As news today suggests that a fifth of the world’s population will be obese by 2025, health initiative BHWA advises employers that they have the power to influence the obesity crisis and it’s in their best interests to act.
According to Majid Ezzati from Imperial College, who led the research, smart food policies and improved healthcare training can help us to avoid an “epidemic of severe obesity”. However, with the potential impact such an epidemic would make to any workforce, Better Health at Work Alliance (BHWA) cautions that employers should not remain indifferent to the power of their influence.
Better Health at Work Alliance is an industry led advice body recently launched to make finding health at work guidance straightforward for employers.
BHWA has advised that straightforward steps an organisation should be looking at include access to healthy food options, promoting an active workplace, providing information on being healthy and incentivising staff to follow it, or making adjustments to the work environment that encourage behavioural change such as standing desks, walking clubs or bike racks.
Charlotte Cross, Director of BHWA, says of the recent news: “Obesity is relevant to all employers and can impact the bottom line of any organisation through obvious health ramifications and associated productivity and performance issues. As the obesity problem grows, employers will inevitably face more of these challenges.
“While simple measures can and should play an important part in any employers approach, the diversity of our expert membership shows us that employers have access to a significant range of evidence based solutions from workplace health specialists ready and willing to help, and the power to make an impact is in their hands.

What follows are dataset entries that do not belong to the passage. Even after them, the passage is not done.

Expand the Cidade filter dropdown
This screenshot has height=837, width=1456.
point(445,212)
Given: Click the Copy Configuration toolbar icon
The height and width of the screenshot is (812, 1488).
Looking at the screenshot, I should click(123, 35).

We urge all organisations to get involved and sway this issue which has huge ramifications for the UK working population”
Raising the link to dementia, one of the lesser known health ramifications of obesity and another serious issue for employers, John Picken, Managing Director of CANTAB Corporate Health, a BHWA founder member said: “Worldwide clinical research has shown that obesity in mid-life plays a considerable role in cognitive impairment including preclinical dementia symptoms and dementia. Giving employees the chance to measure their cognitive health as well as their physical health will help them manage this life-threatening but potentially reversible health risk.”
Don’t single people out
Mark Braithwaite, MD of Gipping Occupational health, another founder of the alliance also said: “When dealing with obesity, or any other health taboo, it is key to ensure consistency of response throughout the organisation so that no individual feels inappropriately ‘singled out’.
“Providing access to impartial advice and guidance from a qualified health professional, such as an OH Advisor, enables employees to talk openly, learn and improve management of their own health and ultimately take responsibility, whilst equally providing support to the employer in working towards a positive outcome.”